*EXERCISE DIRECTIONS:*
Reproduce only what runs from the line containing "Screen dimensions: 1008x459" to the line containing "Screen dimensions: 1066x420" in the records below, inclusive. Keep it exact, and keep the pictures out.

*DATASET RECORDS:*
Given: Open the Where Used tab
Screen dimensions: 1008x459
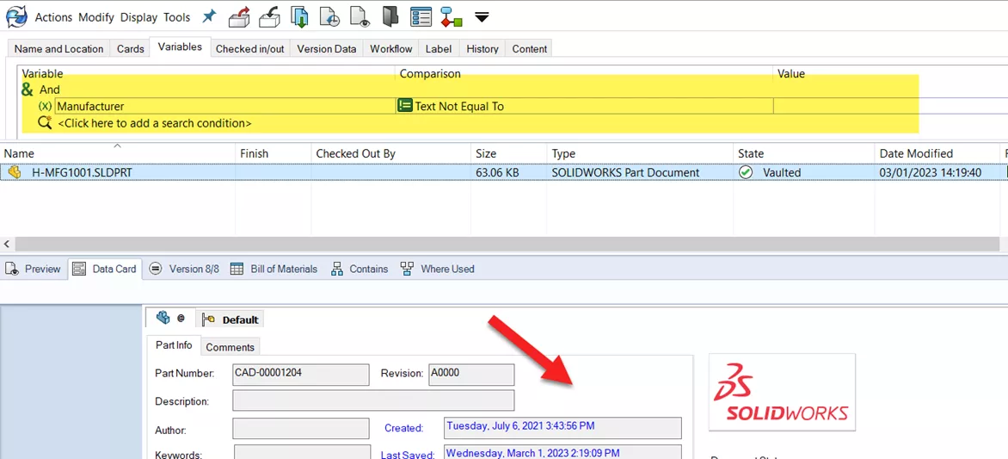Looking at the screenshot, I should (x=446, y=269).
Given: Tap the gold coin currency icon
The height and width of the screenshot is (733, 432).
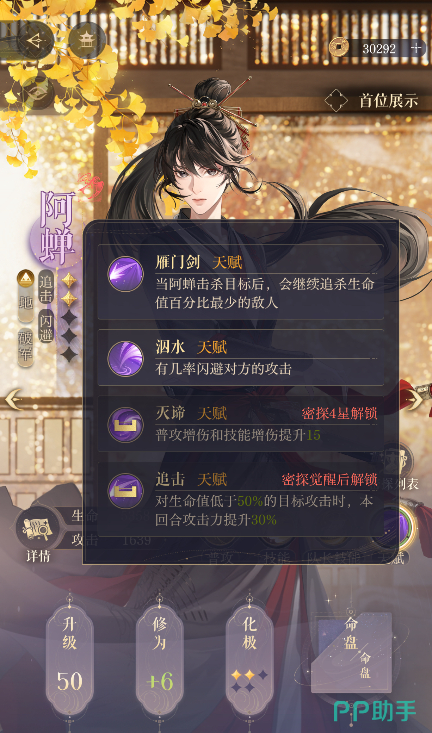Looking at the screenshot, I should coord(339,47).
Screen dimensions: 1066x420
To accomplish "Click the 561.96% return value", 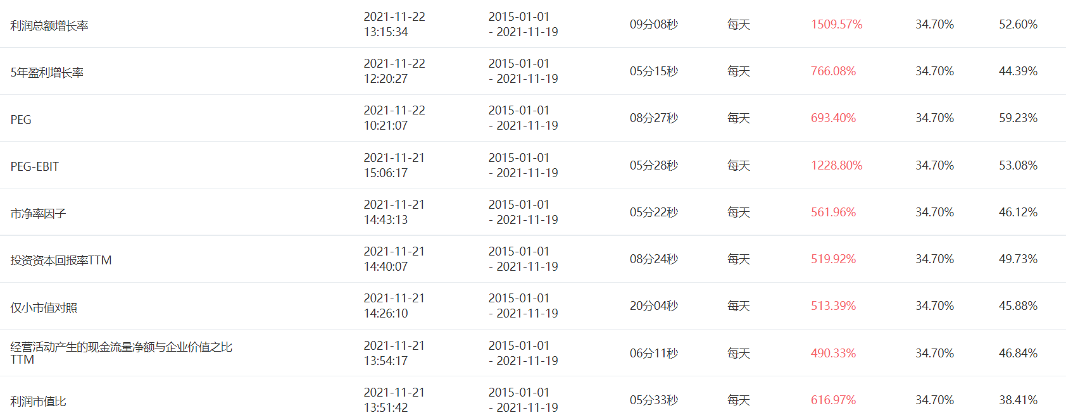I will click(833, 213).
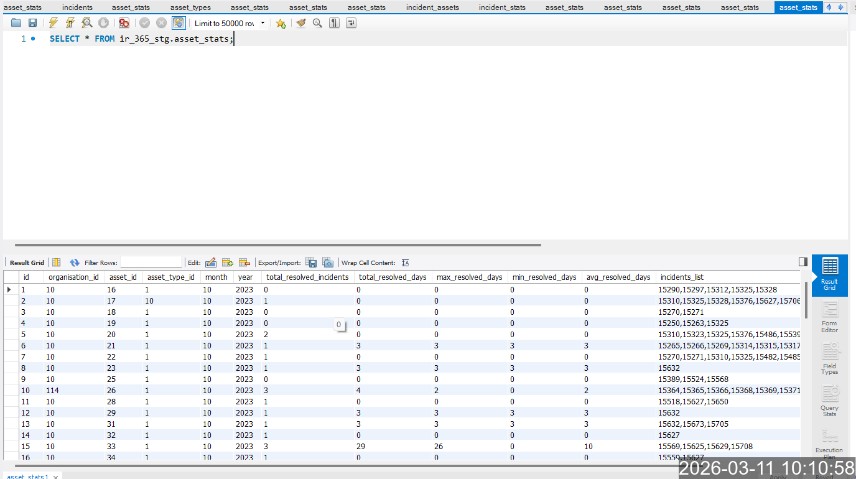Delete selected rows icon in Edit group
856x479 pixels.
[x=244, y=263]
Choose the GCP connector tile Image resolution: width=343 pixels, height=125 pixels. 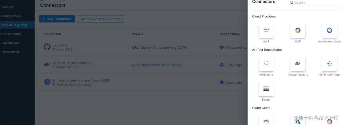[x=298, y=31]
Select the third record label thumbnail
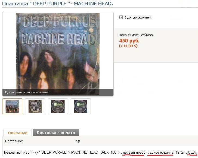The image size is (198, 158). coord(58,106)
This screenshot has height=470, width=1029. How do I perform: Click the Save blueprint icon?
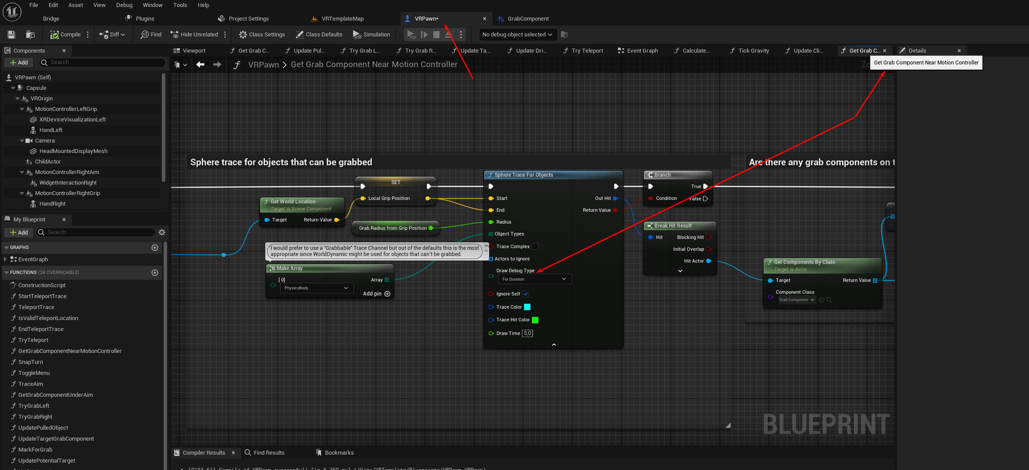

*SOLUTION:*
Screen dimensions: 1008x459
Looking at the screenshot, I should (x=446, y=269).
Given: Tap the gold coin currency icon
The height and width of the screenshot is (733, 432).
Looking at the screenshot, I should coord(339,47).
Screen dimensions: 1066x420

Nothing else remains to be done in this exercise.